** Records provided follows **

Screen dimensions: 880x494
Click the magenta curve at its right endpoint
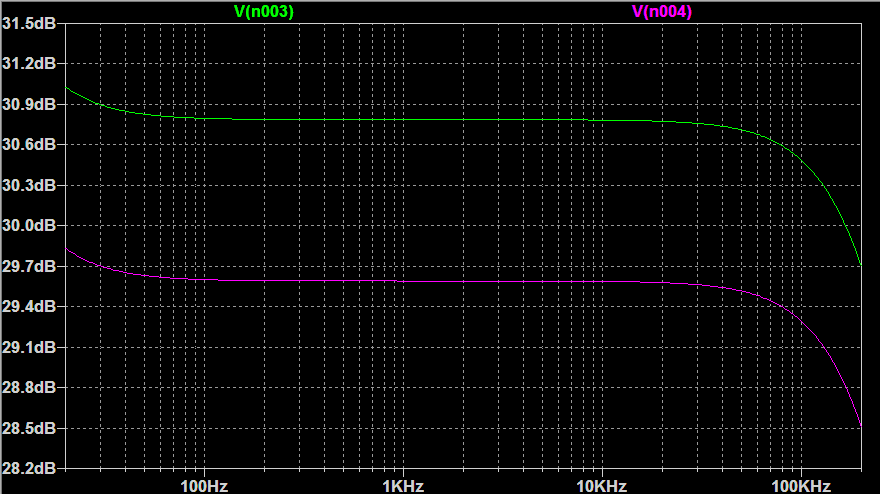[860, 426]
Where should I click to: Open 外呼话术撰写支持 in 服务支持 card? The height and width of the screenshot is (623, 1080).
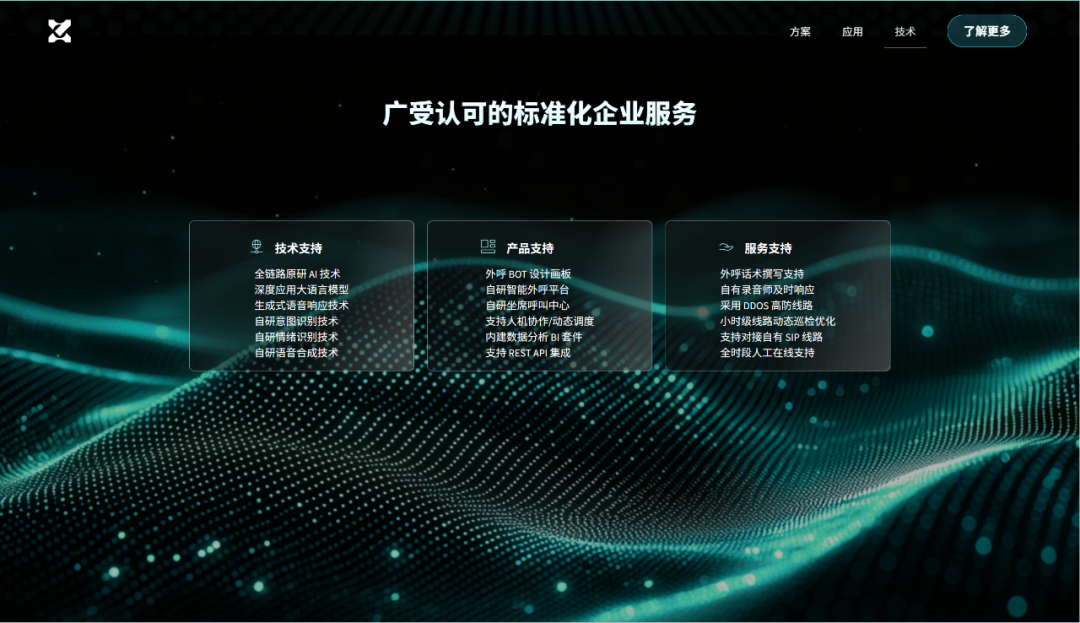760,273
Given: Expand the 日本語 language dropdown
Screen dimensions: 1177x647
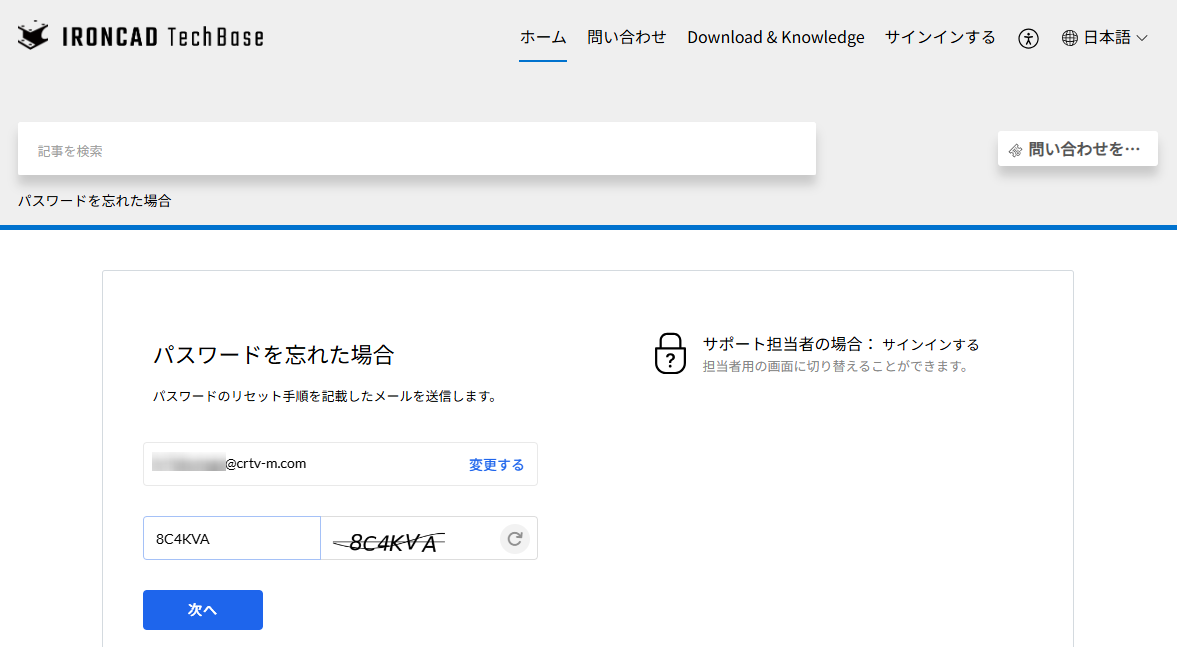Looking at the screenshot, I should click(x=1106, y=38).
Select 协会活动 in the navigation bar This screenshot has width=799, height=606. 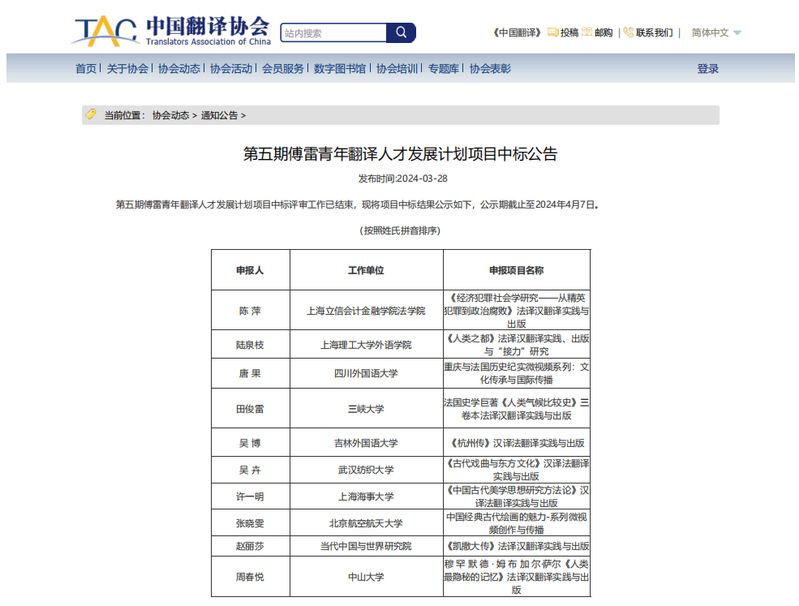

** End of Records provided **

* Exercise instructions
In your answer, copy exactly the lines running from the line with "Given: Expand the 日本語 language dropdown" to the end of the material above, both included, and omit all pictures.

* Finished task
Given: Expand the 日本語 language dropdown
Screen dimensions: 1177x647
Looking at the screenshot, I should click(x=1106, y=38).
Select 协会活动 in the navigation bar This screenshot has width=799, height=606. 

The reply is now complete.